_WORK TASK_:
Give back exactly the lines running from the line with "This screenshot has height=864, width=1284." to the end of the entries, and only those lines.

(RECORDS SUPPLIED)

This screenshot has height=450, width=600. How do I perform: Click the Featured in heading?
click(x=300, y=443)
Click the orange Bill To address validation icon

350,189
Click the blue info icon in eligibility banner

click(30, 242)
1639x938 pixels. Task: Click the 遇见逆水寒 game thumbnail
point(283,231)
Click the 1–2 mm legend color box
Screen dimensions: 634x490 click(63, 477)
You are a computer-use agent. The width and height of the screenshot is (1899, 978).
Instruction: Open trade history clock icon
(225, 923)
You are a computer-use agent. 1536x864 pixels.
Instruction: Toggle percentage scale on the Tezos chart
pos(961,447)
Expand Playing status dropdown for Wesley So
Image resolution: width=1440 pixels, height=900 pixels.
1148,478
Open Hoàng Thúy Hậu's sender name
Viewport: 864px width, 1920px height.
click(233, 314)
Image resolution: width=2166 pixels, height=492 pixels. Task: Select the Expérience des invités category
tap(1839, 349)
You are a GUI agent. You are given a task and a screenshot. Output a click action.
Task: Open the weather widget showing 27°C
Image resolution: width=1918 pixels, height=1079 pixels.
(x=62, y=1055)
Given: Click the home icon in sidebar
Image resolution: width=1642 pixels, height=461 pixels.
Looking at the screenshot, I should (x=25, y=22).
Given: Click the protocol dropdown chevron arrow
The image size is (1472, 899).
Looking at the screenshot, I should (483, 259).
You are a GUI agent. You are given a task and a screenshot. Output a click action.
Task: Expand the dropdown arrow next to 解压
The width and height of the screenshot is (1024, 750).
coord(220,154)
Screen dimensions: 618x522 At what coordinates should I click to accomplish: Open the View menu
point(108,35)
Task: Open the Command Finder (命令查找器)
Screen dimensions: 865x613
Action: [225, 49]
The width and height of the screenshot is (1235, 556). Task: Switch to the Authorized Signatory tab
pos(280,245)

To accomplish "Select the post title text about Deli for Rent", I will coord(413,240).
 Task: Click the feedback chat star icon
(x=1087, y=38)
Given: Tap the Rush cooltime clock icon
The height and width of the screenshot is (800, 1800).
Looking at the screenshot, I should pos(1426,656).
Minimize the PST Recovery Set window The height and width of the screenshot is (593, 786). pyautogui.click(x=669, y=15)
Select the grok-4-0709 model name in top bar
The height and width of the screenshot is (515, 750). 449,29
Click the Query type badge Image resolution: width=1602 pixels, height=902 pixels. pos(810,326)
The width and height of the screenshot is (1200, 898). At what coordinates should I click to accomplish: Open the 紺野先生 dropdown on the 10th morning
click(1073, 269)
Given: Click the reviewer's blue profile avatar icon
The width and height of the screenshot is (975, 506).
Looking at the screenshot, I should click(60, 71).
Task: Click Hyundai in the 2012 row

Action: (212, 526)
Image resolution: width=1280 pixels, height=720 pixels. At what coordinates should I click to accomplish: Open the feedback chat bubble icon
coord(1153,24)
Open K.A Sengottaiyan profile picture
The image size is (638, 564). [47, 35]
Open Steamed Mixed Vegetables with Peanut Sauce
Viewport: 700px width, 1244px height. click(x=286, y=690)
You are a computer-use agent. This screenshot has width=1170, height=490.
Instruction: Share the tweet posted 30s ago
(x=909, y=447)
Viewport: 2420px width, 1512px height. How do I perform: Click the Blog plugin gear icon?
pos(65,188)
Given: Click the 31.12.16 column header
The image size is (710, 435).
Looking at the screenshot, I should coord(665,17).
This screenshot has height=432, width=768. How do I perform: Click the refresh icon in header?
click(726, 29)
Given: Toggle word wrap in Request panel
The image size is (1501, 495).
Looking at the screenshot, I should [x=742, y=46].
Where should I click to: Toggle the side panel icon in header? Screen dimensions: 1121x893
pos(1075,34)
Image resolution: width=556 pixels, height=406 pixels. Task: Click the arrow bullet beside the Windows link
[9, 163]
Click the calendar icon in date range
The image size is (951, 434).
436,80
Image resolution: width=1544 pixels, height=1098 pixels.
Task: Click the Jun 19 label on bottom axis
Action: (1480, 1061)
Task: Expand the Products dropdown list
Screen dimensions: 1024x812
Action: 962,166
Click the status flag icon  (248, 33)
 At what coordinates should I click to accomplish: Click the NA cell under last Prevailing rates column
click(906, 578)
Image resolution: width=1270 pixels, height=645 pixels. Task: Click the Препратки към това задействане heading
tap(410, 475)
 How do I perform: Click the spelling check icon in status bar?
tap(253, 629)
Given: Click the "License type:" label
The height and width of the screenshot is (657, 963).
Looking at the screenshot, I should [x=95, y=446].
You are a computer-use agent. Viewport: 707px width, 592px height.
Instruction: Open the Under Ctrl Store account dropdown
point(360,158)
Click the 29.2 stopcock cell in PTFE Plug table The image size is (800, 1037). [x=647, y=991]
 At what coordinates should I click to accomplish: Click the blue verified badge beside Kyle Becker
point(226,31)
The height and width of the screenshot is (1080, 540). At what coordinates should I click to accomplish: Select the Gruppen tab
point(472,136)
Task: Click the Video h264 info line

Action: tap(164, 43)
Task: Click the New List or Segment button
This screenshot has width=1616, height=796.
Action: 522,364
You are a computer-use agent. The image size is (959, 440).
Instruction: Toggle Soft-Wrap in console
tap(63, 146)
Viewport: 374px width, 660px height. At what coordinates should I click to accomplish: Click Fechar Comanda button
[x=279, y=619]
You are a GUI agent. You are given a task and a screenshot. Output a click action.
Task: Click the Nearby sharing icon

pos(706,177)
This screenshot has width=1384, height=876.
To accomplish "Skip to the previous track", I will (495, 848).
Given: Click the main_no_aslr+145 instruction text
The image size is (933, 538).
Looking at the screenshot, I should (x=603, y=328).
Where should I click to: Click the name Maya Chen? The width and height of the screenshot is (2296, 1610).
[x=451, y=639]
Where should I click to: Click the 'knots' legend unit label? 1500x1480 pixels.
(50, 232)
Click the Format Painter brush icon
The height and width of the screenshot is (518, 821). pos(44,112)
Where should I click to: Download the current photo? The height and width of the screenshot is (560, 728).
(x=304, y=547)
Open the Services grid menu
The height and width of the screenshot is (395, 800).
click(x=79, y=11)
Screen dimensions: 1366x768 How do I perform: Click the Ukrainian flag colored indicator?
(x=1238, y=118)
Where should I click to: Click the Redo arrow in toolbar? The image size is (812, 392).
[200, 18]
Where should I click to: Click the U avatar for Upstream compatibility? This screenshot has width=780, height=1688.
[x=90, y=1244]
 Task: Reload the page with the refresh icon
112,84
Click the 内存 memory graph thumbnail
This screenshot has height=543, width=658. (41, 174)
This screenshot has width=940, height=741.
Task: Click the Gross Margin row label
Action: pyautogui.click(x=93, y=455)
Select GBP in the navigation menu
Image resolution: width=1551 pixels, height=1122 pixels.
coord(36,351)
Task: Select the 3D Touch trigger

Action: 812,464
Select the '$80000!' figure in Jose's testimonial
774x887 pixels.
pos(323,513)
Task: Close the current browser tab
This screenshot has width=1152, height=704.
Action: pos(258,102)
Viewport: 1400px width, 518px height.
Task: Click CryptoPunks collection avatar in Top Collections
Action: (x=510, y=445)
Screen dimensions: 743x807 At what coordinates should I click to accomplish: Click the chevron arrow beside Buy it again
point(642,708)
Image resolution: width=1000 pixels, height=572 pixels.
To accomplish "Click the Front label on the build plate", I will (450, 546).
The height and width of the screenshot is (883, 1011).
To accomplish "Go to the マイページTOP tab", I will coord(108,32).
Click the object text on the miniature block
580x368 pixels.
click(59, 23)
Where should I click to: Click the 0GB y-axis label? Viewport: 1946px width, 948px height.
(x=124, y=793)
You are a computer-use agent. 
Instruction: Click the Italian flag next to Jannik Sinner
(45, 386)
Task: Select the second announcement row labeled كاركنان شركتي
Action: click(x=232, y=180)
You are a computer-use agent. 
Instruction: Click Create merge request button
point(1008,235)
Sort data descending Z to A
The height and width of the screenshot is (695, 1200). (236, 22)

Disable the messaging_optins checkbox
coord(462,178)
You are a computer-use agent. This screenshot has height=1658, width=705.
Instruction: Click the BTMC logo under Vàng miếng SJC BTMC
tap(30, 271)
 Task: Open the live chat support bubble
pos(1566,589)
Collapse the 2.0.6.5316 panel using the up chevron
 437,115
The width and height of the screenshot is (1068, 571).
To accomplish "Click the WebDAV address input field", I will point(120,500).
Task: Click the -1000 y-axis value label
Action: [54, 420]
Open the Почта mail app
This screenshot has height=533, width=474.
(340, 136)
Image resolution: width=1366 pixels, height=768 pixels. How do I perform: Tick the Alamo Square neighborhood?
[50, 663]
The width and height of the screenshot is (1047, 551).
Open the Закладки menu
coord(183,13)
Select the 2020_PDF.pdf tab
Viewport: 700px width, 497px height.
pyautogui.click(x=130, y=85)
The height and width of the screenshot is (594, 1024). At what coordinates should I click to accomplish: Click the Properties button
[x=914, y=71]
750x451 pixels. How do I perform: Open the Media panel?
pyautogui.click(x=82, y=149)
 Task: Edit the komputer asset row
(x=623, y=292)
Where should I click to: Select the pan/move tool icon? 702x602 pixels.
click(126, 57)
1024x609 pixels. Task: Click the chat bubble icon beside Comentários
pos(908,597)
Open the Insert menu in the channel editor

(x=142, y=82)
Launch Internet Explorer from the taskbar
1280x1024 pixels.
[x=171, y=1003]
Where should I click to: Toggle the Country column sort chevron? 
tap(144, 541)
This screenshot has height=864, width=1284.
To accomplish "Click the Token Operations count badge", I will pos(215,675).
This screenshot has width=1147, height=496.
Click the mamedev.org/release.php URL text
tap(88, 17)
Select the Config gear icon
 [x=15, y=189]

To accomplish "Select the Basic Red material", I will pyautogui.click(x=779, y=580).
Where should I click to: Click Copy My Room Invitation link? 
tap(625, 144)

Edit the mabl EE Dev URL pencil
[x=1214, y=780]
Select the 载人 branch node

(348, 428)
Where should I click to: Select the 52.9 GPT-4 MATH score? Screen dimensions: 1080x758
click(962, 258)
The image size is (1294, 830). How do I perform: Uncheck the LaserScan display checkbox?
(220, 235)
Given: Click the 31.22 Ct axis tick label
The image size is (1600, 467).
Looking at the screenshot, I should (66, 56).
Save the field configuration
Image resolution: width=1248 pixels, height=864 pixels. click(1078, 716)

(End RECORDS SUPPLIED)

_SOLUTION TO THIS EXERCISE_:
This screenshot has height=864, width=1284.
To accomplish "Click the Token Operations count badge", I will pos(215,675).
This screenshot has width=1147, height=496.
Click the mamedev.org/release.php URL text
tap(88, 17)
Select the Config gear icon
 [x=15, y=189]

To accomplish "Select the Basic Red material", I will pyautogui.click(x=779, y=580).
Where should I click to: Click Copy My Room Invitation link? 
tap(625, 144)

Edit the mabl EE Dev URL pencil
[x=1214, y=780]
Select the 载人 branch node

(348, 428)
Where should I click to: Select the 52.9 GPT-4 MATH score? Screen dimensions: 1080x758
click(962, 258)
The image size is (1294, 830). How do I perform: Uncheck the LaserScan display checkbox?
(220, 235)
Given: Click the 31.22 Ct axis tick label
The image size is (1600, 467).
Looking at the screenshot, I should (66, 56).
Save the field configuration
Image resolution: width=1248 pixels, height=864 pixels. click(1078, 716)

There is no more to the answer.